#### [Extracted entries]
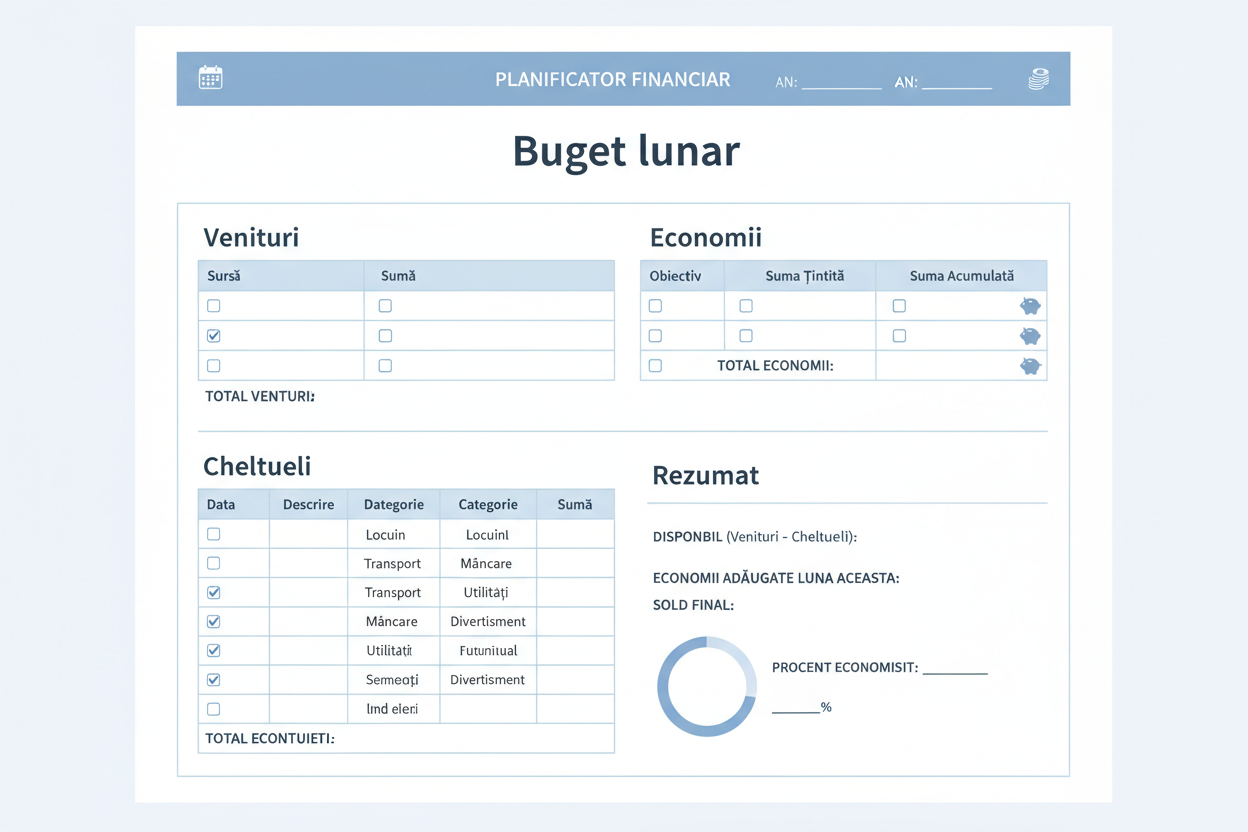This screenshot has width=1248, height=832.
Task: Click the piggy bank icon in second Economii row
Action: coord(1030,336)
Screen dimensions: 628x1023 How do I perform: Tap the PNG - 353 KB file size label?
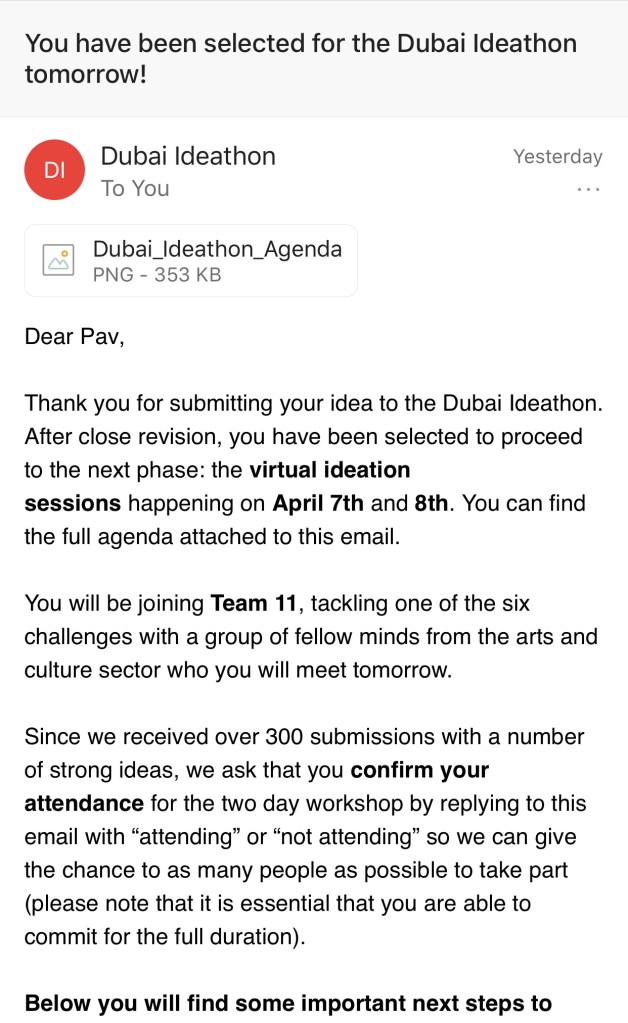point(157,274)
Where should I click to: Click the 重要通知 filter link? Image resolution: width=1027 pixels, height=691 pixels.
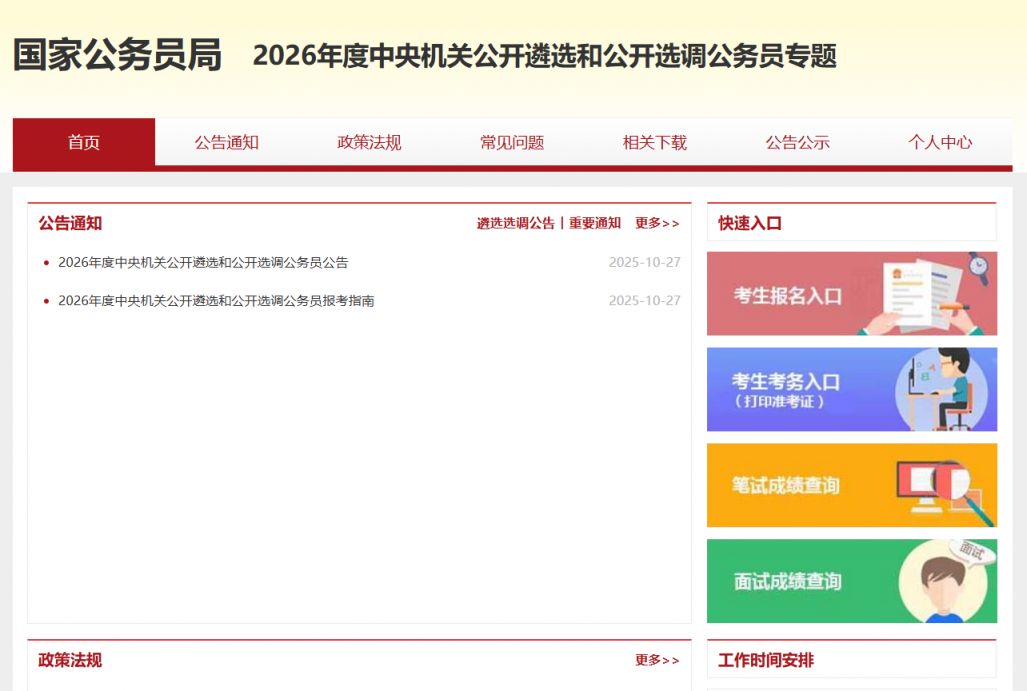click(x=595, y=223)
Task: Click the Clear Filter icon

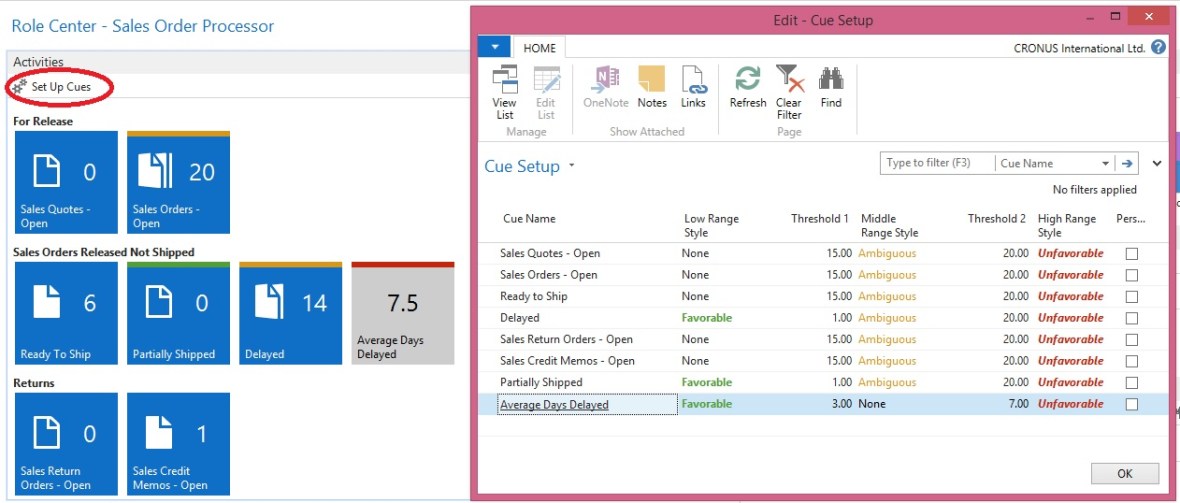Action: pos(789,91)
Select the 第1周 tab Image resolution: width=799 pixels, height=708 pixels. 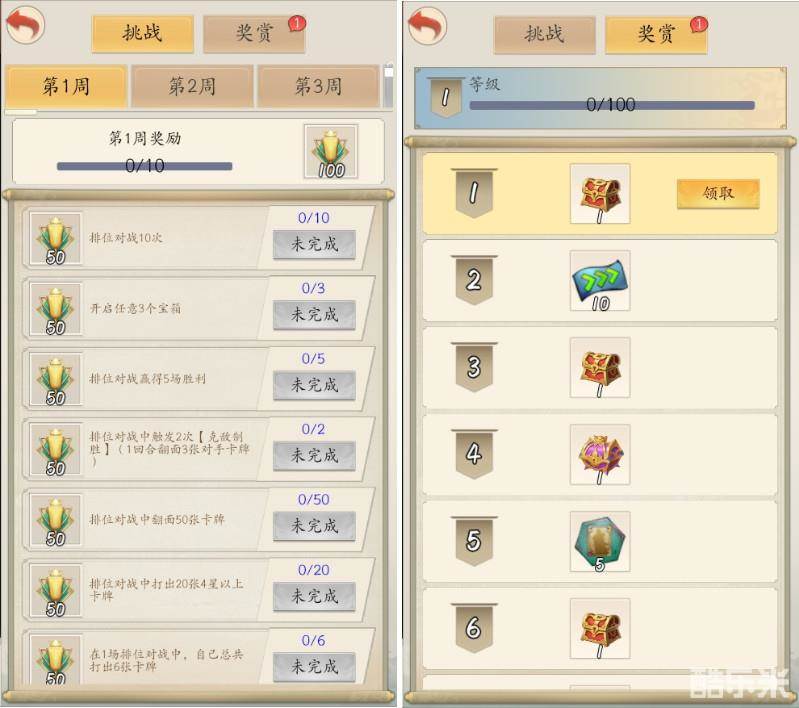pyautogui.click(x=66, y=86)
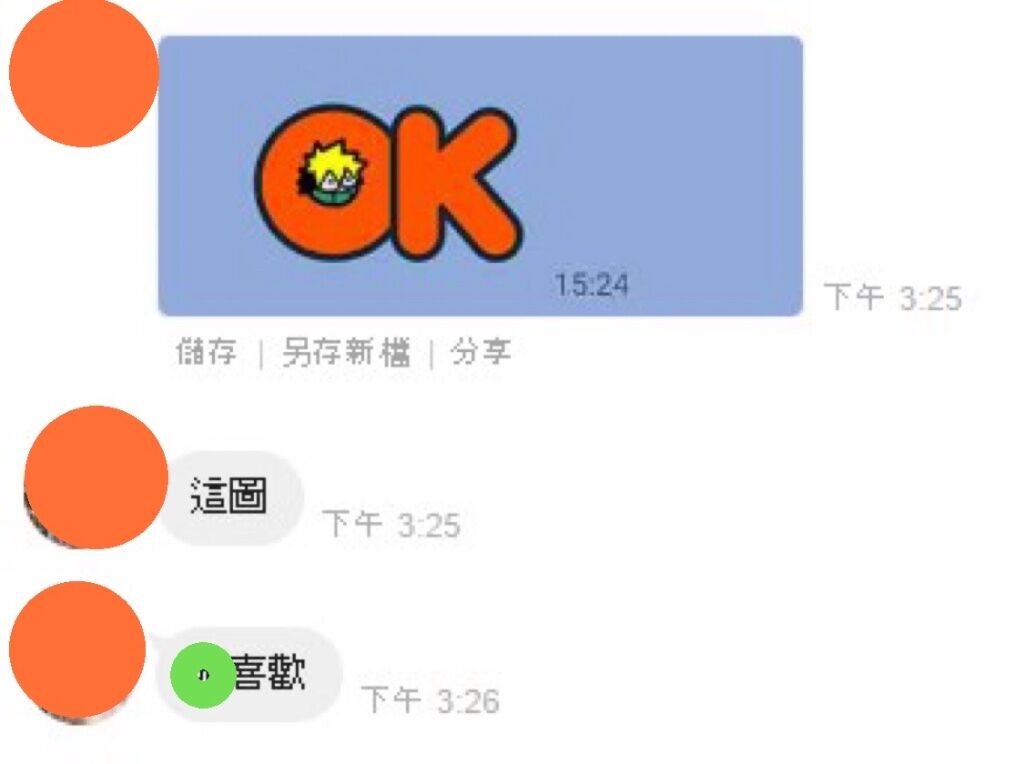This screenshot has width=1024, height=764.
Task: Click the green circle in 喜歡 bubble
Action: pyautogui.click(x=202, y=675)
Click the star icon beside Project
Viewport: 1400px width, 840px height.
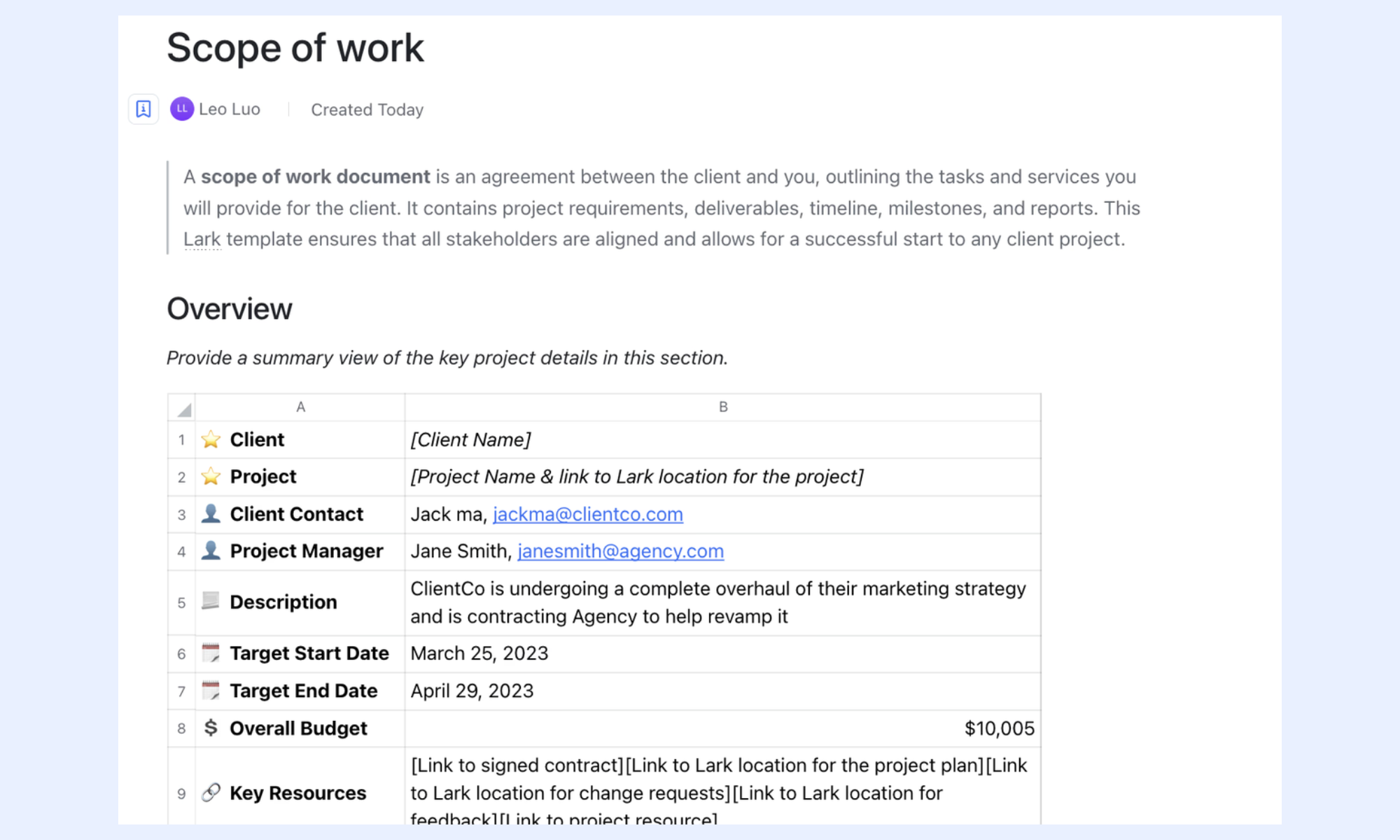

#### [Problem to solve]
Word for word, set down the lines from the line with "Click the star icon beside Project" through the last line of the entries, and nothing else; the pictures stay out.

#### [Output]
Click the star icon beside Project
Viewport: 1400px width, 840px height.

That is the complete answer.